Rewrite the listing below with "login button" changed to "sign-in button" and everything else left as it is. Leave the pictures out.

-- Begin --

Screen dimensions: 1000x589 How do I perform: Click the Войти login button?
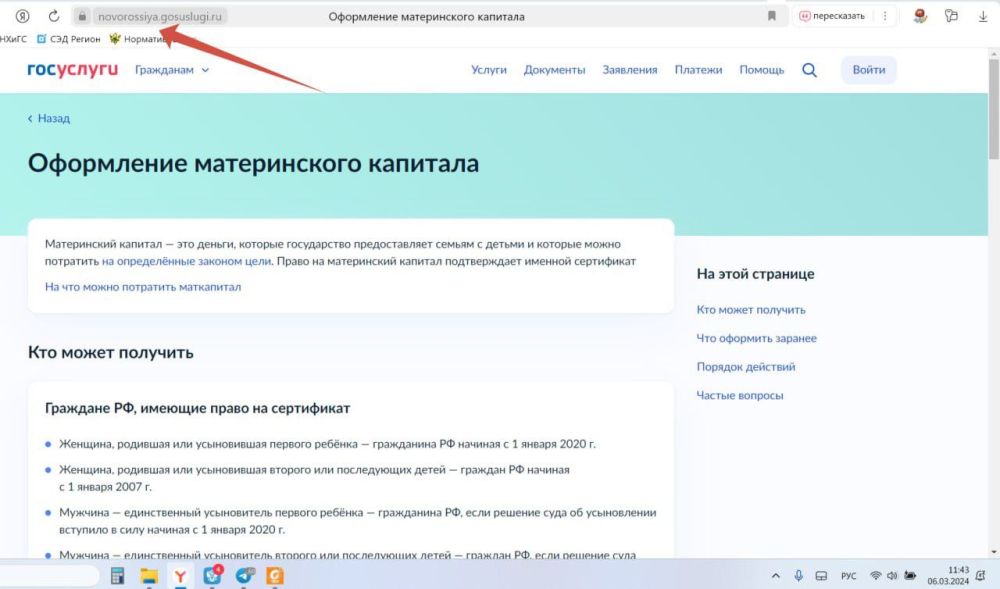tap(868, 70)
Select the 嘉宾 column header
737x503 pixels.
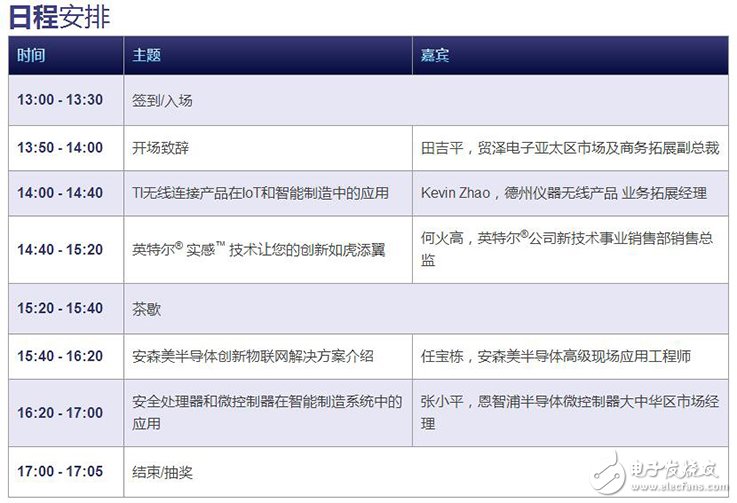[x=435, y=56]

-- End --

→ SOLUTION FOR THIS TASK:
Screen dimensions: 1000x589 How do I perform: Click the Войти sign-in button?
tap(868, 70)
Select the 嘉宾 column header
737x503 pixels.
[x=435, y=56]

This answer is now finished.